The clinical lab giant posted revenues of $1.46 billion for the three months ended Sept. 30, compared to $1.42 billion for the third quarter of 2012. Analysts, on average, had expected revenues of $1.45 billion.
LabCorp's net income for the quarter was $148.3 million, or $1.63 per share, versus $148.0 million, or $1.53 per share, for Q3 2012. On an adjusted basis, it's EPS was $1.80, matching the Wall Street estimate.
The firm trimmed its SG&A spending 2 percent to $279 million from $285.1 million year over year. It also cut its charges for amortization of intangibles and other assets to $20.3 million from $21.1 million, and its restructuring and other special charges to $3.7 million from $4.8 million.
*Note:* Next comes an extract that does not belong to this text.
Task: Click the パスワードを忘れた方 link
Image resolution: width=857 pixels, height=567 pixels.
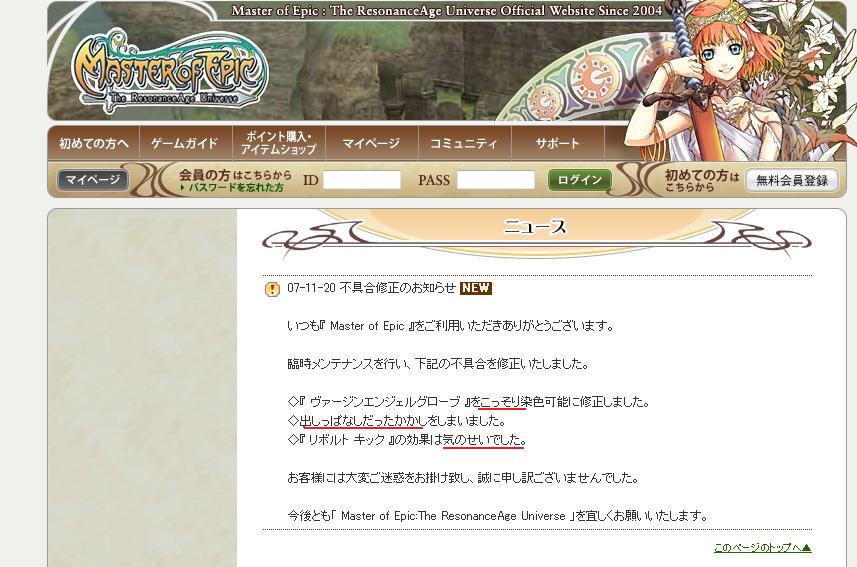Action: 233,188
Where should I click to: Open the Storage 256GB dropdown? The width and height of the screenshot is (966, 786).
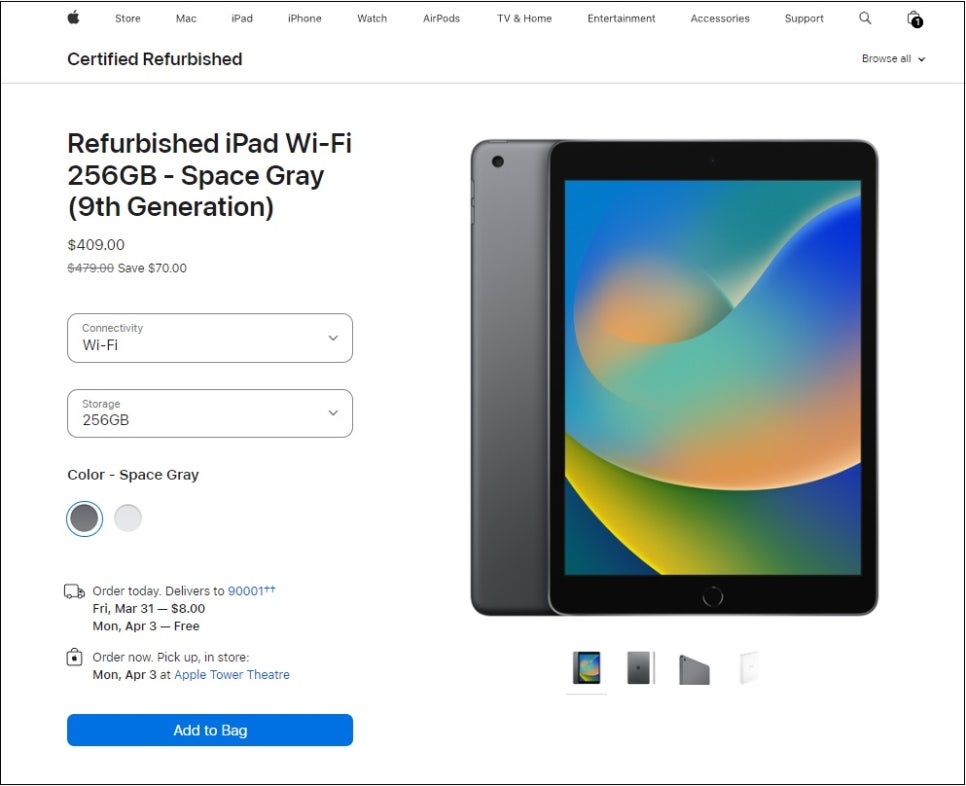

David King, chairman and CEO of LabCorp, said in a statement that the firm delivered "solid revenue and volume growth" in the quarter. However, "Government payment reductions and continued reimbursement challenges for molecular testing negatively affected our reported results in terms of revenue growth, price, and margins," he noted.
LabCorp finished the quarter with $174.1 million in cash and short-term investments.
It said that it anticipates FY 2013 revenue growth of 3 percent with adjusted EPS excluding amortization of $6.95 to $7.05. The consensus Wall Street estimate is for revenues of $5.79 billion and EPS of $7.05. LabCorp said the guidance includes a negative impact of roughly $.35 per share due to Medicare payment reductions.
The firm also said today that CFO and Treasurer Brad Hayes will retire next year. He will continue in his current capacity through the first half of 2014, unless LabCorp names a successor before then and a transition is completed.
In early Friday trade on the New York Stock Exchange, shares of LabCorp were down 2 percent at $100.72.